Apesar do ofício encaminhado pelo Executivo, Cléber não se considera contemplado com as respostas. Para ele, o documento trata da questão de forma genérica, sem pontuar os dados solicitados. Assim, ele pretende entregar o documento ao MP para avaliação, visto que, por falta de resposta, o seu requerimento, aprovado em plenário, foi remetido à Promotoria de Defesa do Patrimônio Público.
No requerimento, Cléber solicitou informações sobre o real impacto financeiro causado pelo plano de carreira dos servidores na folha de pagamento, além da situação entre a Administração e os maiores credores do município, entre eles a Nutriplus (merenda escolar), RN Metropolitan (plano de saúde) e Uzeda (locação de veículos), e se existem atrasos nos repasses ao Ipserv e ISSQN, entre outros.

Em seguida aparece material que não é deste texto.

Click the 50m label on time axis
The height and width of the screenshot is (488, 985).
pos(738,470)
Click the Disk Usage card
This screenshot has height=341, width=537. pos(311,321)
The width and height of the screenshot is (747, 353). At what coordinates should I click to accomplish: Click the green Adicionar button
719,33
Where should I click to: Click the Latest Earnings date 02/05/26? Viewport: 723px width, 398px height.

De acordo com ofício encaminhado à CMU e assinado pelo secretário municipal de Finanças, Wellington Gaia, e pelo secretário-adjunto de Governo, Edilberto Duarte, o impacto do plano de carreira representa um acréscimo de 9% no atual cálculo da folha. No entanto, a administração municipal não citou valores. O documento ressalta que o percentual deverá ser menor com a realização de concurso e redução dos encargos previdenciários.

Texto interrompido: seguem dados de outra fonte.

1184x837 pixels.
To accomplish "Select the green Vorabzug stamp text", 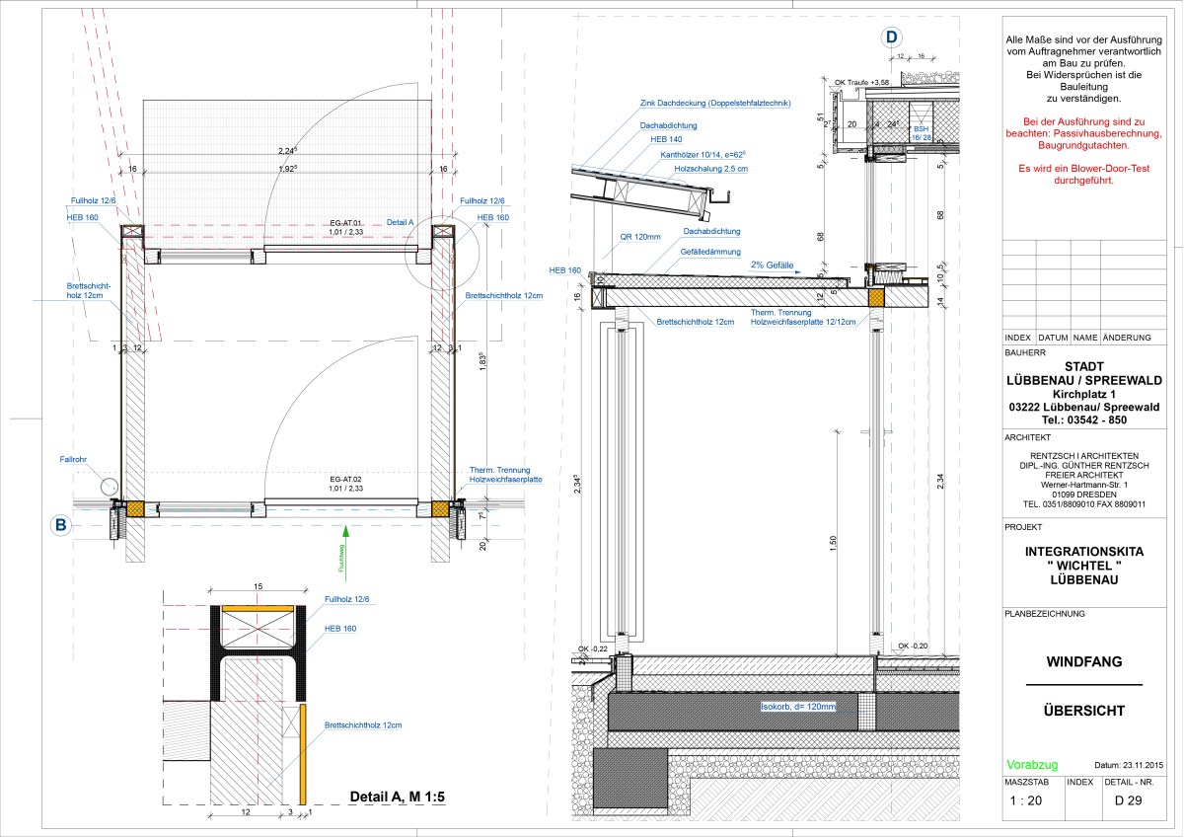I will click(x=1032, y=764).
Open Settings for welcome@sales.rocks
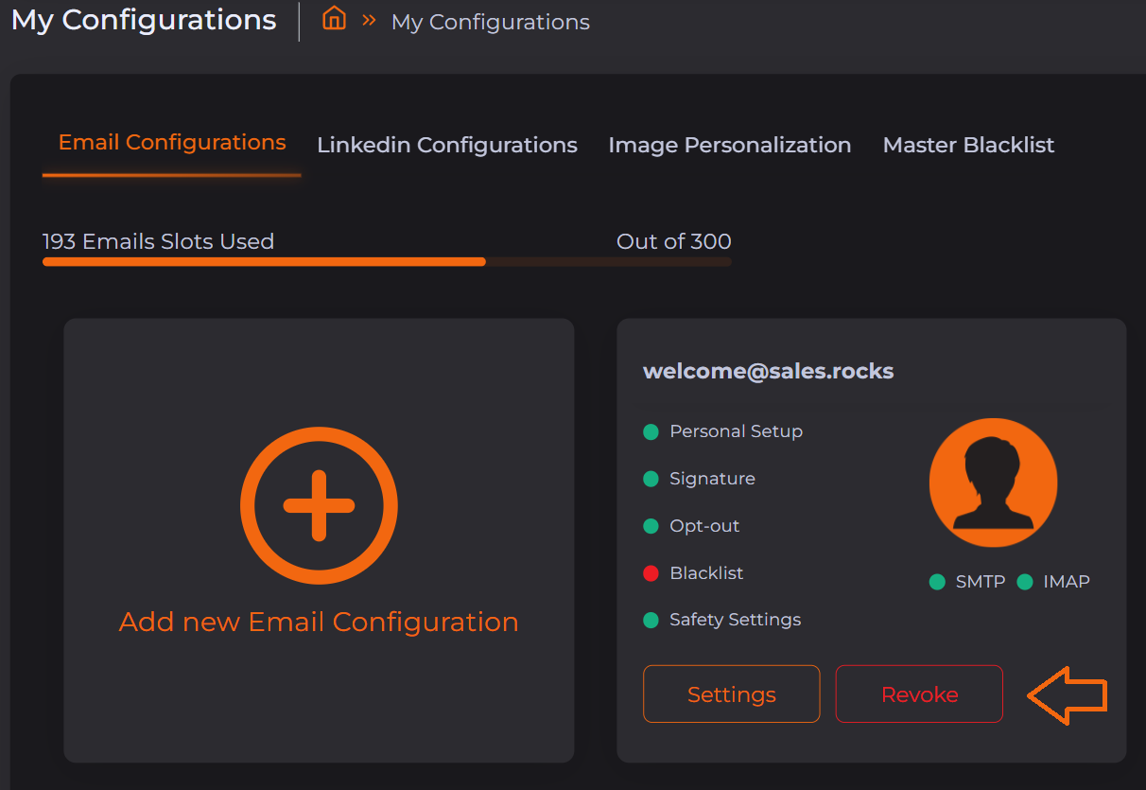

Com relação às demais dívidas, o ofício se limita a dizer que todos os casos citados pelo vereador em seu requerimento foram “objeto de equacionalização, mediante harmonização procedimental entre os interessados diretos, ao lastro dos princípios constitucionais da supremacia dos interesses públicos, da razoabilidade e legalidade”. Para Cléber, nada foi esclarecido, pois não foram revelados valores e muito menos a situação de cada setor enumerado pelo Legislativo no requerimento. “Além do mais, o ofício não diz como se deu o que foi chamado de equacionalização dos débitos atrasados com fornecedores”, diz.